BrowserRequest and HTTPRequest contain a mixture of str and unicode strings
Affects | Status | Importance | Assigned to | Milestone | |
---|---|---|---|---|---|
zope.publisher |
Invalid
|
Medium
|
Unassigned |
Bug Description
The environment in the request contains a mixture of str and unicode strings because some HTTP headers are explicitly not converted to unicode, and sometimes form values can't be decoded with utf-8, so they are left as they are (as a str object).
This causes subtle problems here and there, since Zope3 is said to use unicode internally, no one cares to check if the string is a unicode or str string. This is IMHO the right thing to do, since otherwise we would have to add tons of checks everywhere.
One example of this causing problem is when you want to convert the request to a string.

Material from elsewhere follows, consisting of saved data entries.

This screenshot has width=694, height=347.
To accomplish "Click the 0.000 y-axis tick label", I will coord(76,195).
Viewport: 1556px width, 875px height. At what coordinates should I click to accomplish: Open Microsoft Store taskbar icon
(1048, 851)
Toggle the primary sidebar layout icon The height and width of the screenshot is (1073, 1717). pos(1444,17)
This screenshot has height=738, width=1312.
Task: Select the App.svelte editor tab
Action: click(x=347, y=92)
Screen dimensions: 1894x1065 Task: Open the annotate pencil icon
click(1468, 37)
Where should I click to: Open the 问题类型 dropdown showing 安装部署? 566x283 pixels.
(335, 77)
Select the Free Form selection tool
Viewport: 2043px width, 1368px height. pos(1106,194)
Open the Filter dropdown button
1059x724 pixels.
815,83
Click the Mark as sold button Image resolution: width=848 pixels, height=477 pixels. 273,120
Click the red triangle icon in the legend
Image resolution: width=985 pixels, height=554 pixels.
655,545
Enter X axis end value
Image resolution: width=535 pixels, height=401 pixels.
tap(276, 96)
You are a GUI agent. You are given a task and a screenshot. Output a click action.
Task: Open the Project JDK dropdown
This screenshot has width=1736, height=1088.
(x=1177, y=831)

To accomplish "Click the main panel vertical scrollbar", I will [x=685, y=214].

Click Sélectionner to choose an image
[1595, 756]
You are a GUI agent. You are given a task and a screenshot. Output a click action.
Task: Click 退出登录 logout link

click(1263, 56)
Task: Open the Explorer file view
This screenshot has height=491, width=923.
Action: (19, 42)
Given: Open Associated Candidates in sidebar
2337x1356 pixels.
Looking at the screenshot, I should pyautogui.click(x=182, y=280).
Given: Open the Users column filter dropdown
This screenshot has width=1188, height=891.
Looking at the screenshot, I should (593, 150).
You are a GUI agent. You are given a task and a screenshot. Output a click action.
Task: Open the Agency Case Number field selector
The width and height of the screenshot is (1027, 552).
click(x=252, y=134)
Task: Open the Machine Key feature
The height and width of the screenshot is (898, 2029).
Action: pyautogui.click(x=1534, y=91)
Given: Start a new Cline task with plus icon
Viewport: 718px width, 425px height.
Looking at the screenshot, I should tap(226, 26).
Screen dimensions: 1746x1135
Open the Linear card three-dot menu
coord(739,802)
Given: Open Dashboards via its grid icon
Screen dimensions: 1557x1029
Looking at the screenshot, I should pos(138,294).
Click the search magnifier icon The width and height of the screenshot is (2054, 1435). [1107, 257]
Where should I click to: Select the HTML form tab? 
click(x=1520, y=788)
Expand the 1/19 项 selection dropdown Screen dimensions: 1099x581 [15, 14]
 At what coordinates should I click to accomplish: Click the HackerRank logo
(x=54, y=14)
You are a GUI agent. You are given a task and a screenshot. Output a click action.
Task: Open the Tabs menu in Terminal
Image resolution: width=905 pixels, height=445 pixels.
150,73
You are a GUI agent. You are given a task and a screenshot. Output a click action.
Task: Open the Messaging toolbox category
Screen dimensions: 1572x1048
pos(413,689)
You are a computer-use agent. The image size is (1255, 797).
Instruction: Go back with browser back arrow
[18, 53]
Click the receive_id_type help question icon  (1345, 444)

It simply joins the environment strings together, and if any of the str strings contain non-ascii characters it will break since it can't be converted to unicode.
My suggestion is that we always keep the request environment variables as unicode strings, if some header or form value can't be decode it with the default strategy, we should use iso-8859-1 which is the standard encoding if no encoding is given.
Changed in zope3: | |
status: | New → Confirmed |
affects: | zope3 → zope.publisher |
I am curious; in which RFC is it written that iso-8859-1 is a standard encoding for HTTP headers?
The solution you propose is an improvement on the current situation.
I'd like to propose something a little different: how about converting HTTP headers to unicode, (perhaps using an ASCII codec, and replacing unknown characters with '?', perhaps using iso-8859-1), but also keeping the unencoded HTTP headers accessible through an API on the request.
That way, we can add handlers to the request processing that will custom convert particular HTTP headers.